What needs to be done: Rescale the rows below from the line with "Where should I" up to and including the line with "Click the 9:00" by rewriting them in full, requests included, with every click coordinate in the answers multiplied by 0.7 and rounded to the nearest whole number, halves rounded up. Give only these lines.

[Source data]
--------
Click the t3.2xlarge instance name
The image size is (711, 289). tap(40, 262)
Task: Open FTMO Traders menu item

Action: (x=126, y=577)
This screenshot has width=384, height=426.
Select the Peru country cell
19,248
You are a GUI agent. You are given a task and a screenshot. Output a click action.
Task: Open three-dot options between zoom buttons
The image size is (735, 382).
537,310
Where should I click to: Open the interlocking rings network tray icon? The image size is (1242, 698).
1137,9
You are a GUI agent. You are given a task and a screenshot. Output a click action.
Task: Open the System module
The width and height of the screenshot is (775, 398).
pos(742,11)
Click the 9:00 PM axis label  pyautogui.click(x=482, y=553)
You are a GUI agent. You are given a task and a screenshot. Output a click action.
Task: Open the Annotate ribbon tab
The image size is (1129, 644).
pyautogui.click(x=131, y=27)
--------
Solution to the problem:
Where should I click to: Open the interlocking rings network tray icon? The image size is (1242, 698).
796,6
You are a GUI agent. You are given a task and a screenshot. Output a click action.
Task: Open the System module
The width and height of the screenshot is (775, 398).
pos(519,8)
Click the 9:00 PM axis label  pyautogui.click(x=337, y=387)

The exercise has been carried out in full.